Ces indépendants bénéficient de l’image et des services offerts par Caréco, notamment en termes de canal de distribution, d’apport d’affaires ou encore de soutien médiatique. En contrepartie, ils conservent leur autonomie pour gérer leur production et leurs opérations internes. En somme, ce mariage entre Autocirc et Caréco est équilibré et fonctionne à l’avantage des deux parties.
J2R : La filière du recyclage automobile fait face à des évolutions réglementaires importantes, notamment avec la loi Agec et l’obligation de proposer des pièces issues de l’économie circulaire. Quel est votre regard sur ces réglementations ?
M. R. : Elles apportent des évolutions intéressantes, mais elles soulèvent également des problématiques complexes. Nous sommes globalement favorables à ces changements, car ils visent à structurer la filière du recyclage automobile et à renforcer l’économie circulaire. Cependant, il faut reconnaître que ces mesures ont parfois été conçues sans une connaissance approfondie des réalités du terrain. Si je me place sous ma casquette de membre du bureau national de Mobilians, je constate que la volonté du législateur est claire : transférer aux producteurs la responsabilité de la gestion des véhicules hors d’usage, comme cela a été fait pour d’autres secteurs.
Cependant, le recyclage automobile était déjà structuré et fonctionnait bien en France. Les centres VHU agréés géraient efficacement la collecte et le traitement des véhicules en fin de vie. Il n’y avait pas de véritable besoin de bouleverser ce système. Deuxièmement, la spécificité de la filière automobile réside dans la carte grise, qui est un titre de propriété. Contrairement à un frigo ou une télévision, un véhicule est juridiquement rattaché à son propriétaire.
Cette dimension complexifie la gestion des véhicules et ajoute une couche réglementaire unique. Il est également évident qu’une partie de la motivation derrière ces nouvelles réglementations vient de la problématique des filières illégales.
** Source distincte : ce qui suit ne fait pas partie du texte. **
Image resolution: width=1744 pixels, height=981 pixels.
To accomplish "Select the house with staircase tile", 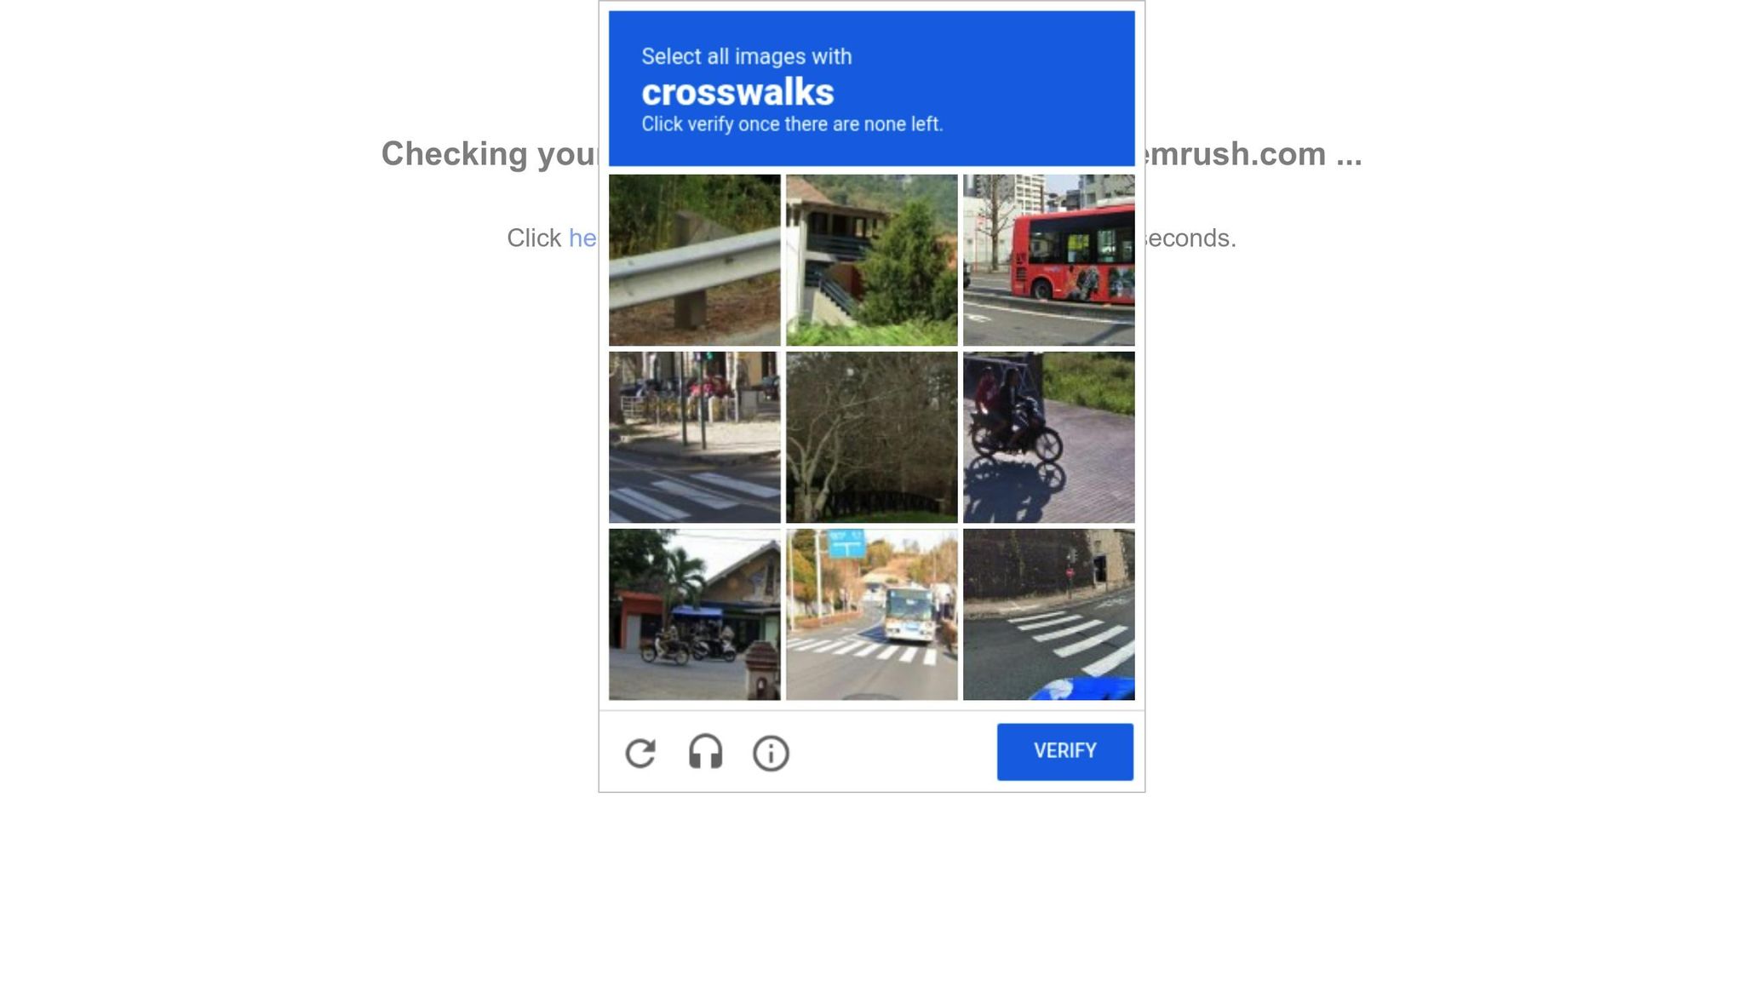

De nombreux véhicules échappent encore au circuit légal pour être traités à l’étranger ou par des acteurs non agréés. Malheureusement, ni les systèmes individuels ni les éco-organismes ne résoudront ce problème, car ces filières clandestines continueront d’exister.
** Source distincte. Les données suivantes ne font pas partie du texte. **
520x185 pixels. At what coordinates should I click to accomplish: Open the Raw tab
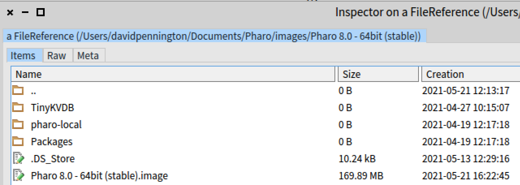click(x=56, y=56)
J2R : Quelle est la position d’Autocirc face à ces évolutions ?
M. R. : Chez Autocirc, nous avons toujours été en conformité avec la réglementation et, dans bien des cas, nous allons même au-delà des exigences légales. Nous avons signé un accord en France avec l’éco-organisme Recycler mon véhicule, ce qui nous permet de traiter tous les véhicules dans nos centres en respectant les nouvelles règles. Concernant les systèmes individuels, il s’agit d’une autre approche adoptée par certains constructeurs comme Renault, Stellantis, Volkswagen, Ford ou Toyota.
Ces systèmes reposent sur des contrats commerciaux passés directement entre les producteurs et les recycleurs. Lorsqu’un particulier achète un véhicule neuf ou d’occasion chez un concessionnaire du groupe, son ancien modèle est repris. Tous ces VHU constituent un gisement spécifique pour le constructeur, qui peut choisir de le confier à des recycleurs partenaires. Cependant, ces contrats comportent souvent des conditions spécifiques, que ce soit sur les pièces à récupérer ou sur l’exploitation des données issues des véhicules traités.
Ces exigences transforment le système en un véritable partenariat commercial, où chaque partie doit évaluer si les conditions sont intéressantes ou non. Pour Autocirc, ces systèmes individuels représentent une opportunité de travailler en étroite collaboration avec les constructeurs, mais ils ne sont pas indispensables, puisque nous avons déjà un accord avec l’éco-organisme, qui nous permet de gérer tous les véhicules qui entrent dans nos centres.